◆ **Saved data entries**:
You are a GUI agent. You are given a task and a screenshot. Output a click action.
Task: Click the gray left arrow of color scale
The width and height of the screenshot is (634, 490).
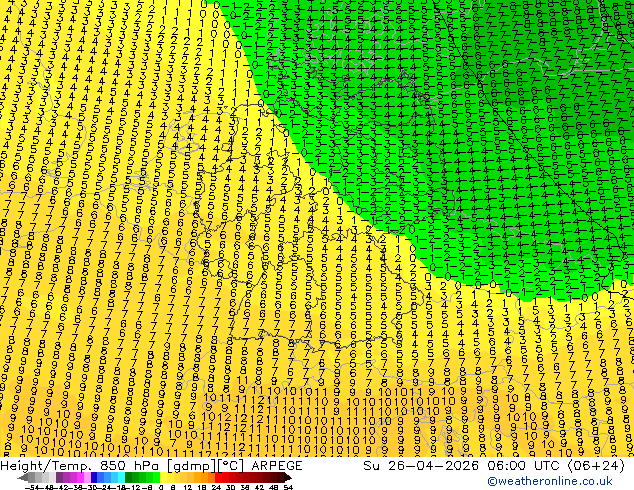click(x=22, y=477)
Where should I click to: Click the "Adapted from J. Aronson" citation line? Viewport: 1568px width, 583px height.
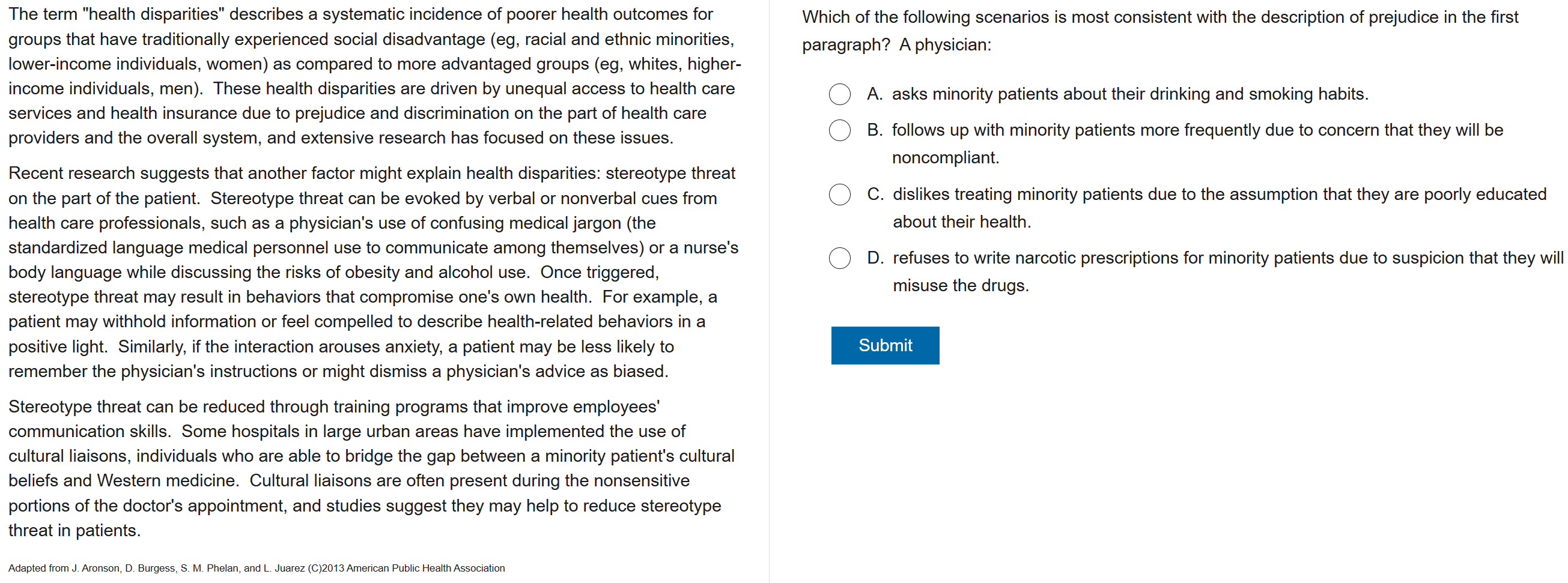point(257,568)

◆ **ASSIGNMENT**:
Without changing a word, transcribe all of the data and omit its images.

◆ **RESPONSE**:
You are a GUI agent. You are given a task and a screenshot. Output a click action.
Task: Click the gray left arrow of color scale
The width and height of the screenshot is (634, 490).
click(x=22, y=477)
Where should I click to: Click the "Adapted from J. Aronson" citation line? Viewport: 1568px width, 583px height.
point(257,568)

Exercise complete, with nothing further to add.